|
Kejaksaan Pelajari Kasus Kejahatan Seksual Mei 1998
Jum'at, 23 Mei 2008 | 14:56 WIB
TEMPO Interaktif, Jakarta:Kejaksaan Agung sedang mempelajari kasus kejahatan seksual yang terjadi pada peristiwa kerusuhan Mei 1998.
"Bahan-bahannya sedang kami evaluasi," kata Jaksa Agung Hendarman Supandji usai shalat Jum'at di Kejaksaan Agung (23/5).
Hendarman mengatakan Menteri Negara Pemberdayaan Perempuan Meutia Hatta memberikan dokumen mengenai kejahatan seksual peristiwa Mei pada pagi tadi.

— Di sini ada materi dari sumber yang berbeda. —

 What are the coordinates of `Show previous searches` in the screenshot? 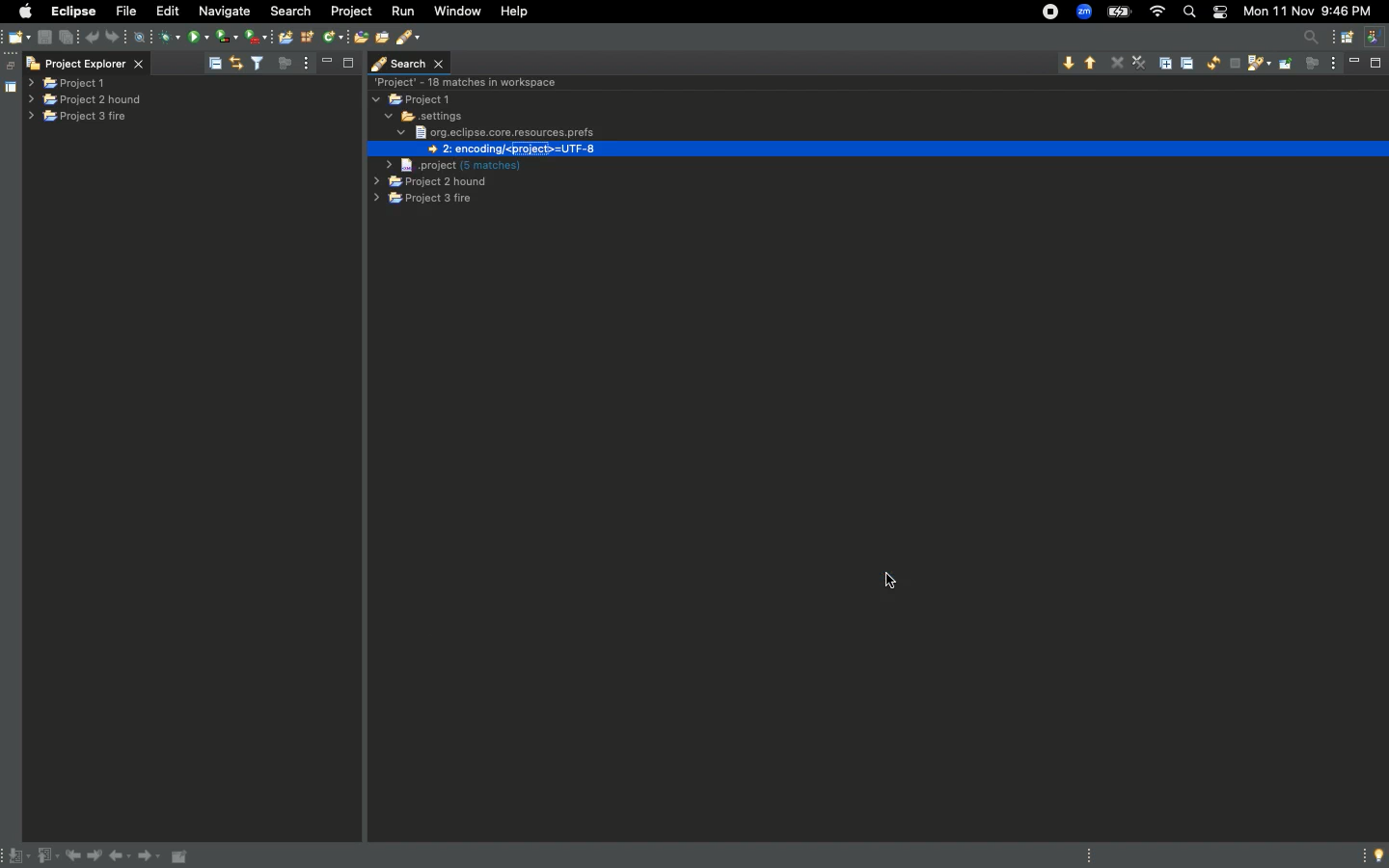 It's located at (1258, 66).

Hendarman telah membaca selintas dokumen itu. Isinya, kata dia, banyak orang yang meninggal karena terbakar dan terjadi perkosaan. Namun, dia melanjutkan, belum ada kesaksian dalam dokumen yang diserahkan tadi.

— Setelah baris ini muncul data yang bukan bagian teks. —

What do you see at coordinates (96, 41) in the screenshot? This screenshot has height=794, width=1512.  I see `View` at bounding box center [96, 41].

Dia memastikan kejaksaan akan menindaklanjuti laporan itu dengan mengumpulkan alat bukti. Alat bukti tersebut, jelas Hendarman, diperlukan untuk membuktikan kebenaran isi dokumen itu. "Sampai sejauh mana alat buktinya bisa mendukung," katanya.
Alat bukti yang dimaksud, kata dia, bisa berupa saksi, surat, petunjuk atau keterangan ahli. Hendarman menegaskan, dalam kasus ini sangat diperlukan keterangan dari korban.
"Kalau tidak, bagaimana membuktikannya," kata dia. "Harus ada korban yang bercerita."
Saat ditanya apakah siapa korban yang disebut dalam dokumen itu, Hendarman mengatakan, "pokoknya penduduk Indonesia."
Dia pun belum memastikan target penyelesaian laporan ini. "Nanti, kami pelajari dulu," ujarnya.